Grief may be experienced as a mental, physical, social, or emotional reaction. Mental reactions can include anger, guilt, anxiety, sadness, and despair. Physical reactions can include sleeping problems, changes in appetite, physical problems, or illness. Social reactions can include feelings about seeing family or friends or returning to work.
If the person died of a chronic illness, for example, the death may have been expected. The end of the person's suffering might even come as a relief. If the death was accidental or violent, coming to a stage of acceptance could take longer.
A wide and confusing range of emotions may be experienced after a loss. These may include, denial, disbelief, numbness, anger or blame. Once the initial shock has worn off, denial of the loss is often replaced by feelings of anger. The anger may be directed toward doctors and nurses, God, other loved ones, yourself, or even the person who has died. You may experience feelings of guilt, with sentiments such as "I should have… ", "I could have… ", or "I wish I had…. " Such thoughts are common. Your emotions may be very intense, and you may have mood swings. These are all normal reactions to loss.

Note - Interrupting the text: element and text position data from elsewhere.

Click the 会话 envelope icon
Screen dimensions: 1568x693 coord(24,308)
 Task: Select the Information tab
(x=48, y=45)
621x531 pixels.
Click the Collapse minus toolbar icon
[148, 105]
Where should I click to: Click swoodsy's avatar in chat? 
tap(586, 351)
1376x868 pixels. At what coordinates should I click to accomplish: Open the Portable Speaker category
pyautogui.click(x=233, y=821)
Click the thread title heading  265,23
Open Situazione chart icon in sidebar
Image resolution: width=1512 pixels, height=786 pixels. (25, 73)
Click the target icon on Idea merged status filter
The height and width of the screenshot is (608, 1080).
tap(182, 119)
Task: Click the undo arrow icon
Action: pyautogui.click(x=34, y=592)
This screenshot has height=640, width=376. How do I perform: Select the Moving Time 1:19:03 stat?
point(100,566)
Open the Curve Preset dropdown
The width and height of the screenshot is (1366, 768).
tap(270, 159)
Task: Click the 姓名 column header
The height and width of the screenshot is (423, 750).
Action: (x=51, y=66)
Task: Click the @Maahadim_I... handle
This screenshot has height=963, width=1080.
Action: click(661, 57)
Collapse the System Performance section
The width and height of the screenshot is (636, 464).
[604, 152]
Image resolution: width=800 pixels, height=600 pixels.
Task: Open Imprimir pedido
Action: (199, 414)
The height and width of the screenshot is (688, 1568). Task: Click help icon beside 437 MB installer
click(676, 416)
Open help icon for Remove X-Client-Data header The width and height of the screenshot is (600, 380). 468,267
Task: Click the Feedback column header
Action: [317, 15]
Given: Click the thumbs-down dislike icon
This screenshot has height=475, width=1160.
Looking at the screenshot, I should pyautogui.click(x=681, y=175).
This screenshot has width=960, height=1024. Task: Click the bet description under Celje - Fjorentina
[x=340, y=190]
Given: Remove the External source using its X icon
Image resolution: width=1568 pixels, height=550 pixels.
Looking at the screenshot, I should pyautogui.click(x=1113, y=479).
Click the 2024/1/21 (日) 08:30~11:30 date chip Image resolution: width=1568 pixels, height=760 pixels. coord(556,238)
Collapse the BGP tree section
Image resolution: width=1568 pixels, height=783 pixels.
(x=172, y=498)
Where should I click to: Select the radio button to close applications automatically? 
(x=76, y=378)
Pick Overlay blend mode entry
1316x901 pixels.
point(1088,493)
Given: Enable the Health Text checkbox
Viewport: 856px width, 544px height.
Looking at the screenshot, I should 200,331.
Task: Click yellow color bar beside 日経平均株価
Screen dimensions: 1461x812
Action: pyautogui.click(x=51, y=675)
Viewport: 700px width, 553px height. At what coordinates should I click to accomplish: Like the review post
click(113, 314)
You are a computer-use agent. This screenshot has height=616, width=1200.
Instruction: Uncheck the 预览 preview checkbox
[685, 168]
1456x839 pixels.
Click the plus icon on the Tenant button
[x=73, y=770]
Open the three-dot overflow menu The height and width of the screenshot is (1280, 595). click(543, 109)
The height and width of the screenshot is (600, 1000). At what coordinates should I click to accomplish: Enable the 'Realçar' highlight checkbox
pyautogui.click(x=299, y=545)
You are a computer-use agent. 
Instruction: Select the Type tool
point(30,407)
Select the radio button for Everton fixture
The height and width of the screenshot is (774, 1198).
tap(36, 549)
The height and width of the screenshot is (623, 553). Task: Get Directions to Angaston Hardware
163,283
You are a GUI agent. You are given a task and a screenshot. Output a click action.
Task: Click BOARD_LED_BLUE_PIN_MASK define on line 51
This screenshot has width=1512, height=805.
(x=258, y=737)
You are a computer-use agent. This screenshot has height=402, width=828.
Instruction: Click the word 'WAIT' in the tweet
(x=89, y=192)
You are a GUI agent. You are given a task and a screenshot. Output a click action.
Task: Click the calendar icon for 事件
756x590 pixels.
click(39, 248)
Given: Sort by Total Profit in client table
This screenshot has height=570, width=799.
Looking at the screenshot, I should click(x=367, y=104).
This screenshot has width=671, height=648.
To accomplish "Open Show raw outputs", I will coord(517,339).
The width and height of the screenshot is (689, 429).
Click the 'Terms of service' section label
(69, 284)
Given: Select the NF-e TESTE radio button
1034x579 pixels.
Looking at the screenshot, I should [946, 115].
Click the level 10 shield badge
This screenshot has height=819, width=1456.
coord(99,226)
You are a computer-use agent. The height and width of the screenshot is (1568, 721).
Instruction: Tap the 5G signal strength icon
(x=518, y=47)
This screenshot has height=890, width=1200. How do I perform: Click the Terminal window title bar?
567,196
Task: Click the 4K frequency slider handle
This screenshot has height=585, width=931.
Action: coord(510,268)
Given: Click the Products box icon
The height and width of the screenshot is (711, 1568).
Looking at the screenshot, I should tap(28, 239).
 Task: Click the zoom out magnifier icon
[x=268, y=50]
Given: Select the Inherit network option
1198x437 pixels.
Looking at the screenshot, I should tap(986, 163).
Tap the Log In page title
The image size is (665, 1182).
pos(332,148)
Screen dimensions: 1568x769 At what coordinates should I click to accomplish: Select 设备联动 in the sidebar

I have worked with male and female clients who have presented with difficulties in coming to terms with a bereavement. This journey has included helping them to acknowledge and feel their feelings of grief and loss, and gradually move to a place of readjusting to a world without that person, and in time forming new relationships in their lives. Through this process of separation from the person who died, they gradually begin to invest their emotional energy once again in the world around them. This does not mean the person was not loved or should be forgotten, but that they begin to find a sense of stepping back into their lives. This however, can be challenging, as the client’s sense of identity and the role they saw themselves having may need to change to readjust to living in a world without the person who died.